Meine erste Nachfrage bei einem Mitarbeiter des Unternehmens, wie lange wir denn unterwegs seien, brachte mir am Nachmittag eine unglaubwürdige Antwort ein. Er meinte, dass wir am Mittwoch gegen Mittag in Conakry ankommen müssten. Dies wäre in knapp zwei Tagen.
Die zweite Antwort eines Fahrers des Unternehmens gefiel mir besser. Er sagte, dass wir am folgenden Morgen schon in der Hauptstadt Guineas sein werden. Na also.
Die Karte bei Google Maps zeigt mir eine Entfernung an, die irgendwo zwischen diesen zwei Zeitangaben liegen müsste. Ich lasse es auf mich zukommen.
Der Hyundai fährt monoton die Autobahn aus Dakar raus und ich fühle langsam, wie ich mich trotz der Beengtheit entspanne. Wieder unterwegs. Der warme Nachtwind bläst mir durch die offenen Fenster in das Gesicht.
Die Fahrt über die Autobahnen in den Süden ist bald vorbei und wir ziehen auf den Landstraßen durch dunkle Ortschaften und graue Felder. Wir kommen gut voran.

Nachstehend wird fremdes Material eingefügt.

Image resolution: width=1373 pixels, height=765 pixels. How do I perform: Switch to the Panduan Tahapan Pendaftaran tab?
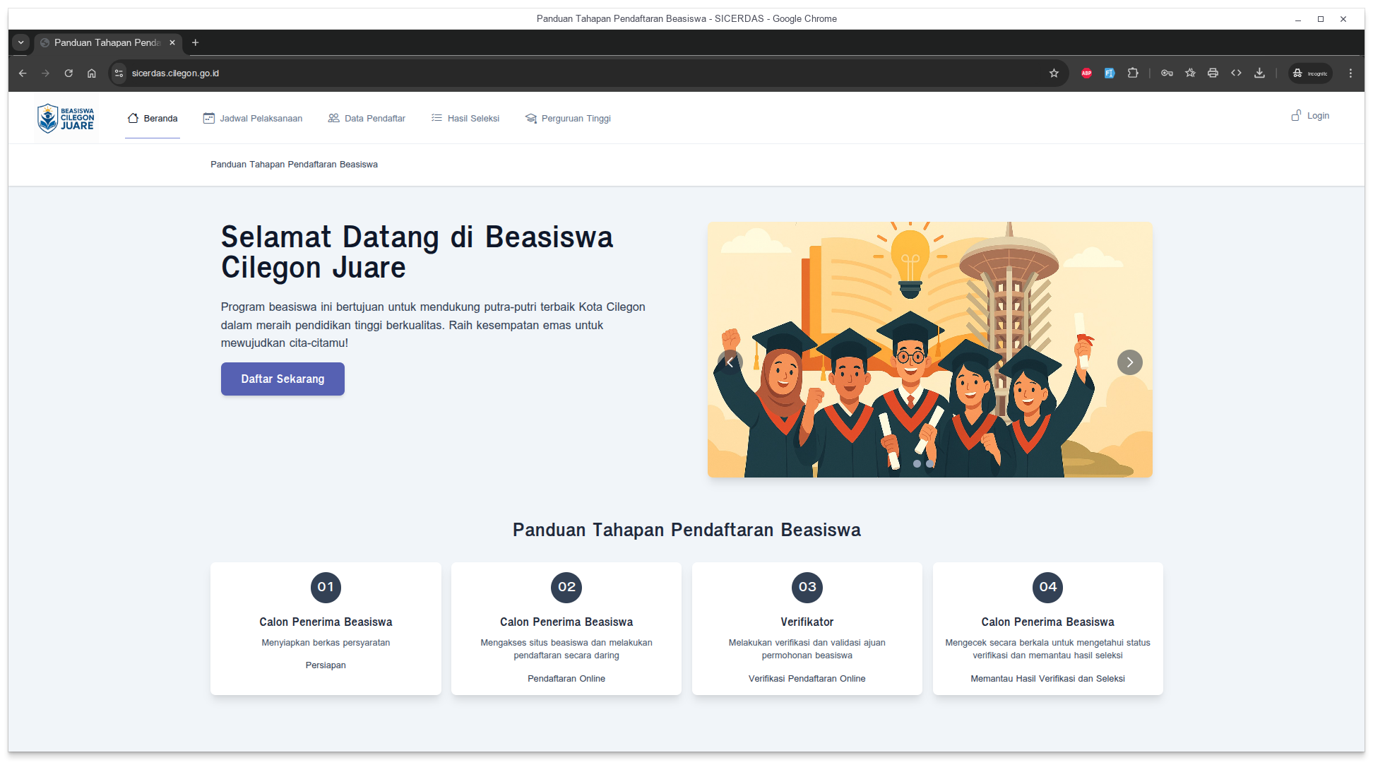[106, 43]
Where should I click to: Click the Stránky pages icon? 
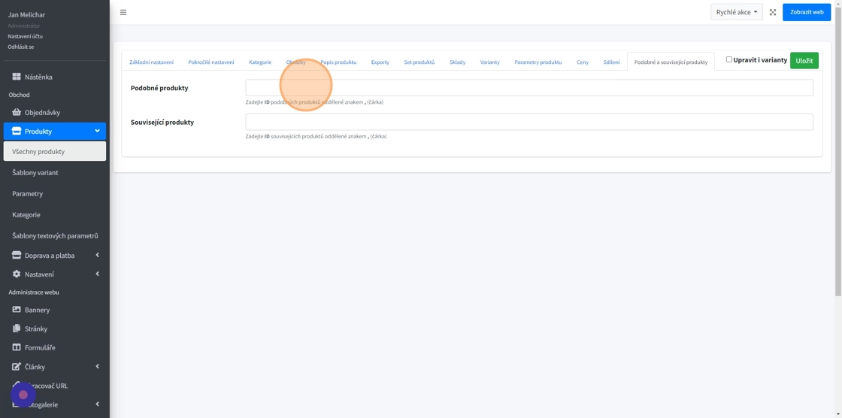pos(17,329)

Nun merke ich, dass ich falsch angezogen bin. Mit T-Shirt und kurzer Hose bin ich für diese Nachtfahrt schlecht präpariert. Meine warmen Klamotten sind auf dem Dach in meinem Koffer, der unter einem Netz festgezurrt ist. Ich habe mein Fenster geschlossen, doch das des Fahrers, sowie des Beifahrers sind weit geöffnet und blasen mir kühlen Nachtwind und roten Sand in die Augen. Ich setze mir die Lesebrille auf und drehe mir aus einem Papiertaschentuch zwei kleine Tropfen, die ich als Schutz in die Ohren stecke. Zur Abwehr des Fahrtwindes, nehme ich mir den kleinen Rucksack auf den Schoß. Es nützt nicht viel.
Ich werde in dieser Nacht nur wenig schlafen und viel frieren. Der Fahrer ist brummig, als er mein Fenster schließen muss, weshalb ich mich nicht traue, wegen seines Fenster nachzufragen. Und die Beifahrerin schläft oder döst die ganze Zeit und signalisiert uns, den anderen Mitreisenden, dass wir sie besser in Ruhe lassen sollen. Aber ich bin ja auch selbst schuld, denn außer mir friert keiner, sind alle warm angezogen.
Ich überstehe diese Nacht leidlich und freue mich, als wir kurz nach der Dämmerung die Grenze aus dem Senegal erreichen und die aufgehende Sonne erste Strahlen der Wärme in unseren Kleinbus schickt. Dort werden wir kontrolliert, die Polizistin blickt mich skeptisch an, gibt mir aber dann doch meinen Stempel und ich darf mit dem Bus, dieses schöne Land verlassen. Schön ist der Senegal, dies konnte ich auf meiner ungewollten Rundreise feststellen.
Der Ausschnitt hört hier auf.